Eclipse 1931: David Golder

What! Oh, right, I’ve been watching some really bad movies lately. I want to get back into watching, you know, actually good movies, and I think a way to force myself to do that is to… watch all the Eclipse movies from the Criterion Collection:

Because if I don’t, that stack is gonna topple! It’s like a couple meters high now! EEK!

So I’m starting at the top, with a Julien Duvivier movie, who I’ve never heard about at all before.

So this is gonna be a long blog series.

How come basically all good movies from the olden days were distributed by Janus? It’s so two-faced.

Criterion’s really into making these elaborate presentations of film, with a lot of extras and restorations and etc, but that shit’s expensive. So it means that they basically can’t release movies that don’t have a certain commercial appeal.

The Eclipse series is a response to that: It’s a series of box sets, dealing with a director or a theme, but without any extras, and with minimal restoration work being done.
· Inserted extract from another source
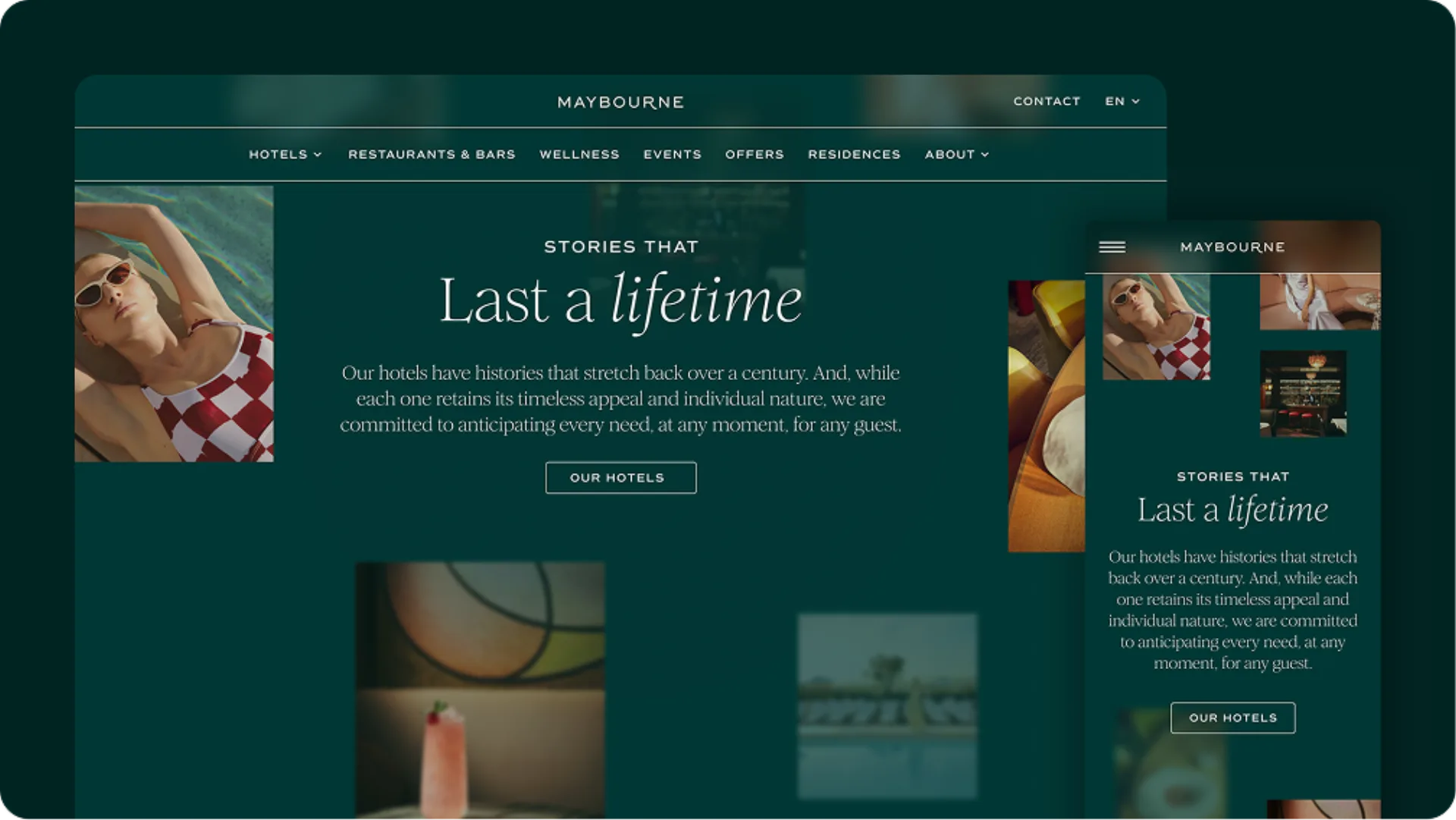Expand the Hotels dropdown chevron
1456x820 pixels.
(318, 155)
It’s like their underground series of stuff that they think won’t sell.

So I’m assuming that this is gonna bee all the best movies ever.

Oh my fucking g! This is insane! Is this really from 1931!? It’s got cinematography that looks like it might have been from Hollywood a decade later.

This is some kind of genius!

If somebody had said this was from the 50s, I would have totally believed it.

Except for the aspect ratio.

I have no idea what this movie is about, but I’m riveted by the performances and the cinematography.

It’s just amazingly gorgeous, with a roving camera.

But… I’m not sure this is actually a good movie? I mean, the plot is kinda… hard to care about?

This looks amazing, but I feel like I’m missing something? Is the point of his movie the anti-semitism or something? It just seems kinda impenetrable.

David Golder. Julien Duvivier. 1931.